Republicans also slammed Democrats for hastily convening the briefing — which featured five expert witnesses, including former FDA Commissioners Scott Gottlieb and Mark McClellan — and declining to offer Republicans a chance to choose their own witness.

But the stark divide between the parties extended to the substance of the briefing as well. Democrats — echoing the predictions of public health experts — described a crisis that could linger for year longer until a vaccine is developed. They worried about shortages of medical equipment, coronavirus tests and the prospect of renewed outbreaks that could erupt if the country reopens too quickly. They also repeatedly laid the crisis at the feet of a slow-going federal response that has at times left states to fend for themselves.

„We’ve lost 82,000 Americans to coronavirus in less than three months, 21 million Americans thrown out of work, more than 1.3 million infections,“ said Rep.

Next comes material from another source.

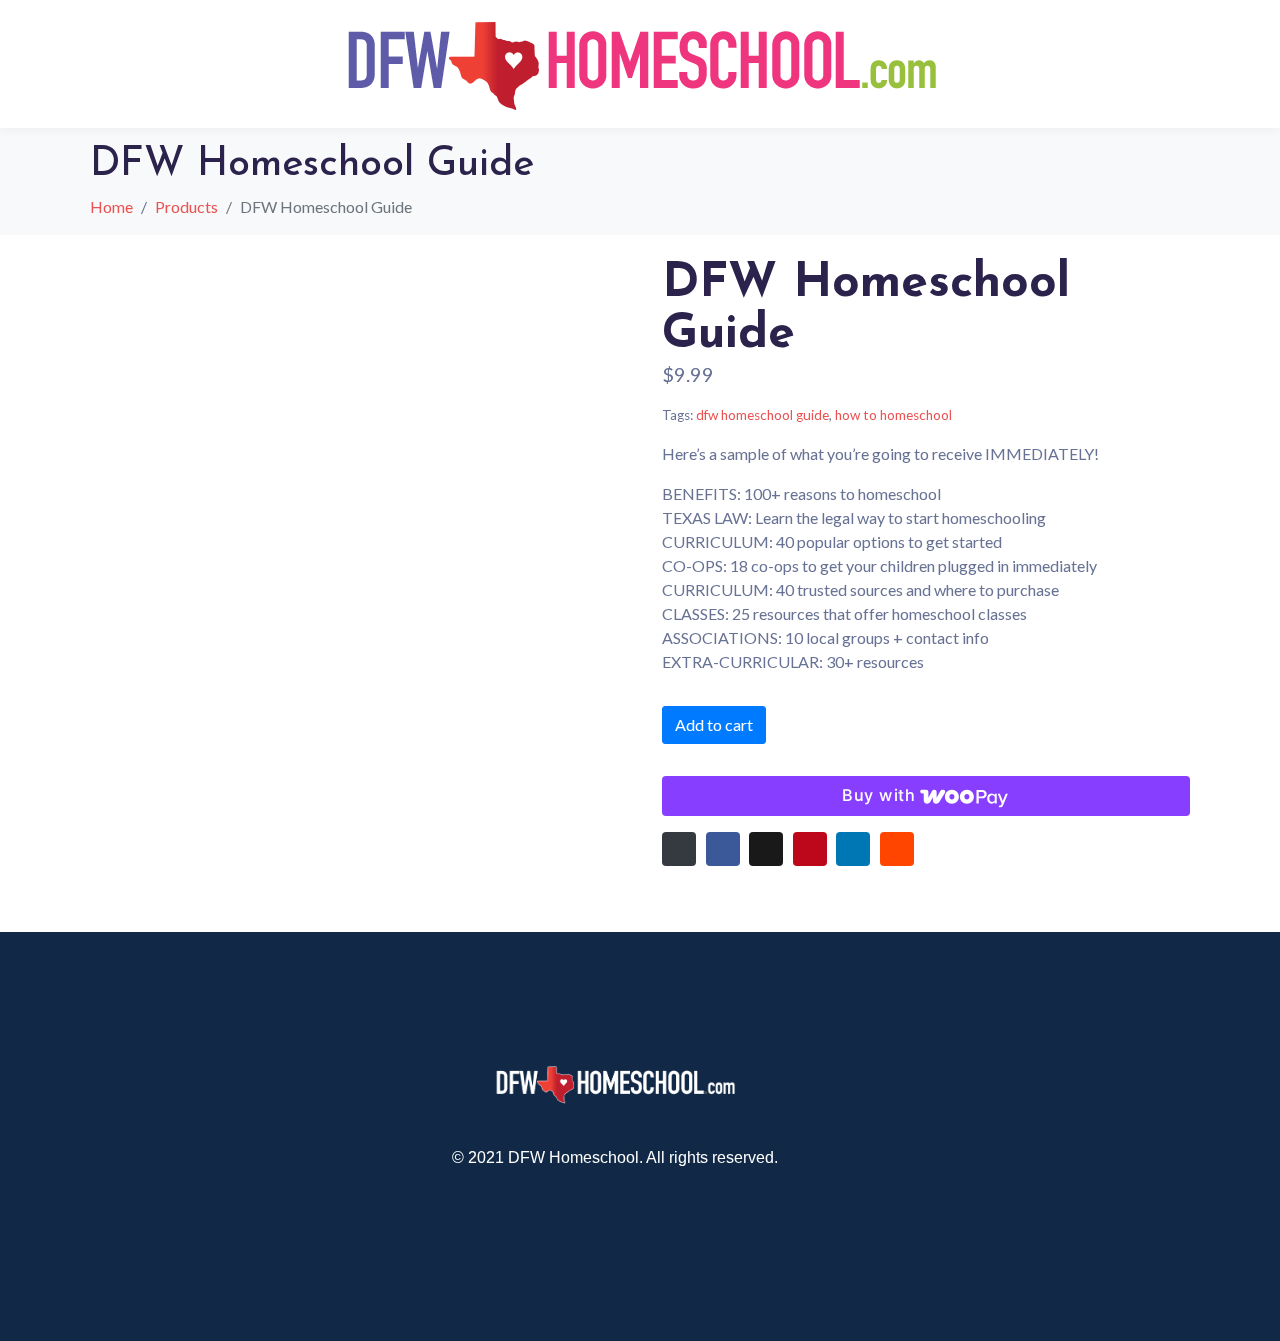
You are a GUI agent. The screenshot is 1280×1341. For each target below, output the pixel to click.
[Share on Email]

Jamie Raskin (D-Md.). „I can understand our colleagues’ desperate efforts to distract form the crisis and to talk about almost anything else and to plunge us into partisan conflict.“

Republicans, meanwhile, emphasized the skyrocketing unemployment rate and suggested the ills of mass unemployment could outweigh the efforts to guard against the virus through stay-at-home orders.

„The key to all of this is perspective,“ said Rep. Blaine Luetkemeyer (R-Mo.), describing suicides and postponed health procedures as a grave threat. „I don’t minimize [coronavirus] risk at all. It’s there. The problem is, the rest of society has certainly got a health problem as well.“

Conservative Rep. Jim Jordan (R-Ohio) slammed one of the witnesses, Harvard University Global Health Institute Director Ashish Jha, as a partisan for suggesting that federal failures to ensure enough testing were the reason for the nationwide economic lockdown.

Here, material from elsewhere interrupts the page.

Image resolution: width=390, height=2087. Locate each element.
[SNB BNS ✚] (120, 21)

Jha retorted: „Every expert on the left, right, and center agrees that we had to shut our economy down because the outbreak got too big. The outbreak got too big because we didn’t have a testing infrastructure that allowed us to put our arms around the outbreak. And so testing was the fundamental failure that forced our country to shut down.”

Speaker Nancy Pelosi pushed the House to establish the coronavirus select committee last month, amid slow-going efforts to police the Trump administration’s handling of the coronavirus response. She tapped Clyburn, the Democratic caucus’ third-ranking member, to lead it and dismissed Republican claims that it would be used as a bludgeon against Trump in the heat of his 2020 reelection campaign.